I am working through a set of lecture notes on abstract algebra, and I am trying to come up with an alternative proof for one of the theorems. However, I am unsure of how to finish it/if it's possible to finish it. Could any of you help me? Any help would be greatly appreciated!
Theorem. Let $R$ be a PID and let $M$ be a finitely generated $R$-module. Then, $$M\cong R^n\oplus_{j=1}^k R/(a_j)$$ for some elements $a_1,\ldots,a_k\in R$.
My (unfinished) proof. Let $G=\{m_1,\ldots,m_s\}$ be a minimal generating set for $M$ (since $M$ is finitely generated, there must exist some such set $G$). Then, $$M=\sum_{1\leq i\leq s} R\cdot m_i.$$ Let $n$ be the number of elements $m_i\in G$ that satisfy that $R\cdot m_i\cong R$. Rearranging if necessary, we may assume that $m_1,\ldots,m_n$ are all such elements.

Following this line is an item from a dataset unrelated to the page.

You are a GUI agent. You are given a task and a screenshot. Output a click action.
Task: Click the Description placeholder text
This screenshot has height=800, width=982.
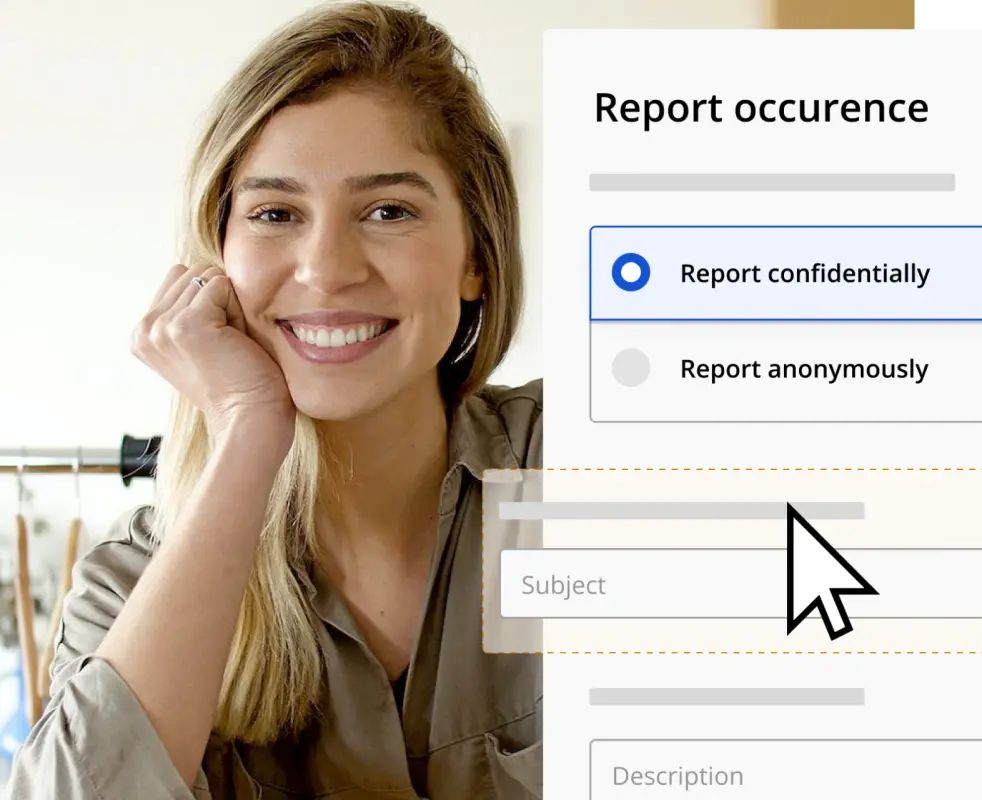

Let $k=s-n$, and consider the remaining generators $m_{n+1},\ldots,m_{n+k}$. For each $1\leq j\leq k$, we introduce the $R$-module homomorphism $$f_j:R\to R\cdot m_{n+j},\quad r\mapsto r\cdot m_{n+j}.$$ Since $R$ is a PID, we can pick some element $a_j\in R$ so that $\ker f_j=(a_j)$. Then, by the 1st isomorphism theorem, $$R\cdot m_{n+j}\cong R/(a_j).$$ Now, consider the map \begin{gather*} \phi:R^n\oplus_{j=1}^k R/(a_j)\to M,\\ (r_1,\ldots,r_n,r_{n+1}+(a_1),\ldots,r_{n+k}+(a_k))\mapsto\sum_{i=1}^{n+k}r_i\cdot m_i. \end{gather*} It is clear that $\phi$ is a surjective $R$-module homomorphism, so it remains to prove that $\phi$ is injective.
Here, I don't see how to continue. I think the problem is is that $G$ is not necessarily linearly independent (since $R$ does not necessarily admit multiplicative inverses). Is it possible to finish this proof? If not, is there any way to salvage it (for example by tweaking the definition of $\phi$)?
The injectivity statement is not true for an arbitrary minimal generating set. For instance, if $R=\mathbb{Z}$, $M=\mathbb{Z}\oplus \mathbb{Z}/2\mathbb{Z}$ with minimal generating set $\{(1,1),(1,0)\}$, then neither generator is torsion. So, they each generate a copy of $\mathbb{Z}$ in $M$. The associated homomorphism $\mathbb{Z}\oplus \mathbb{Z}\to \mathbb{Z}\oplus \mathbb{Z}/2\mathbb{Z}$ is not injective. For instance, $2(1,1)-2(1,0)=(0,0)$, so $(2,-2)$ is in the kernel.